| Dataset records |
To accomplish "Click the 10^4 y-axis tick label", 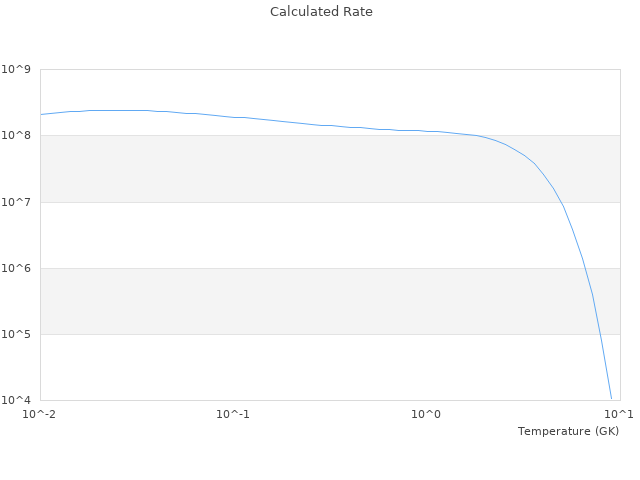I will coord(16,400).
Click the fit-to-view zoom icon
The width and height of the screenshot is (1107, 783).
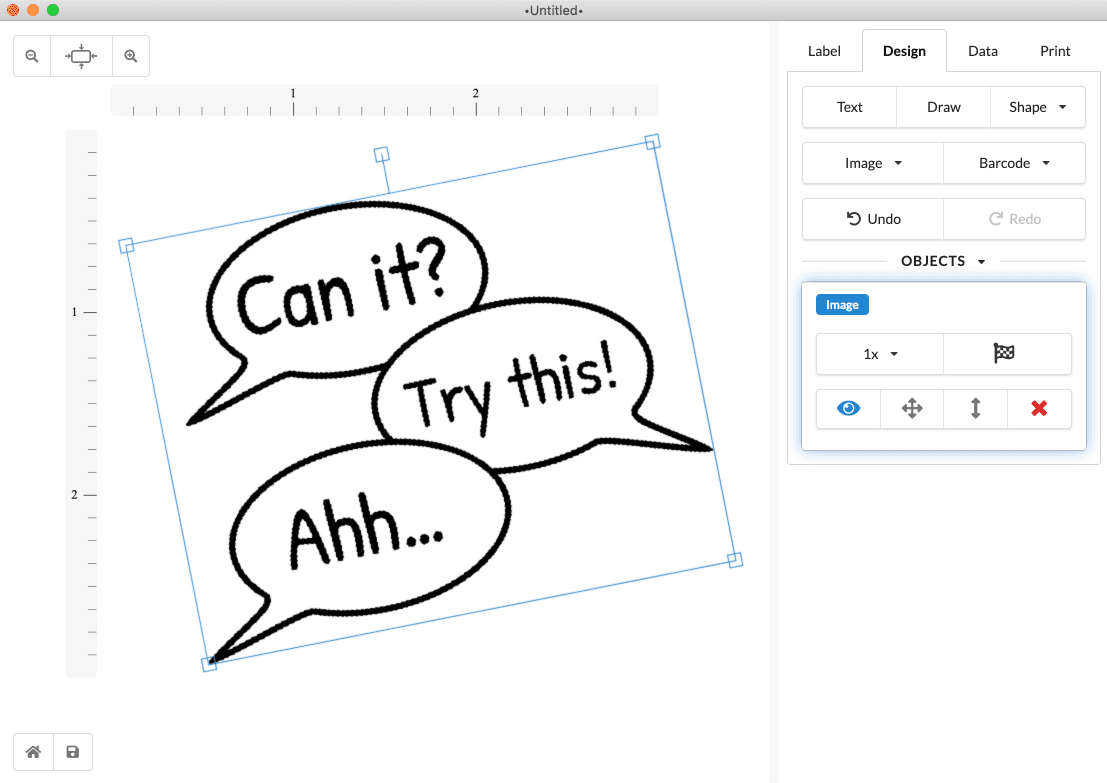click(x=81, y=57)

--

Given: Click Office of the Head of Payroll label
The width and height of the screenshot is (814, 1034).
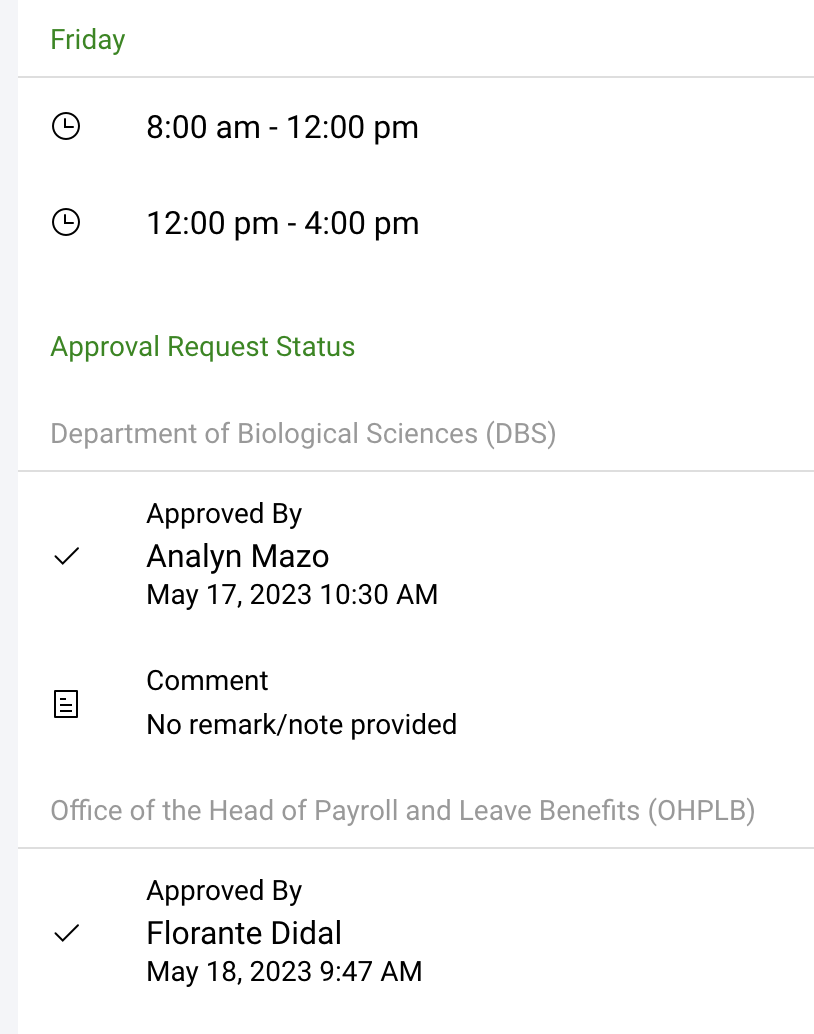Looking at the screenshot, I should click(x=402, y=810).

| Given task |
In the stretch of records from the line containing "Click the fit-to-view zoom icon" through the line containing "click(x=81, y=57)", rename "zoom icon" as "zoom button" and reproduce only those lines, otherwise unchanged and without the pictures.

| Response |
Click the fit-to-view zoom button
The width and height of the screenshot is (1107, 783).
click(x=81, y=57)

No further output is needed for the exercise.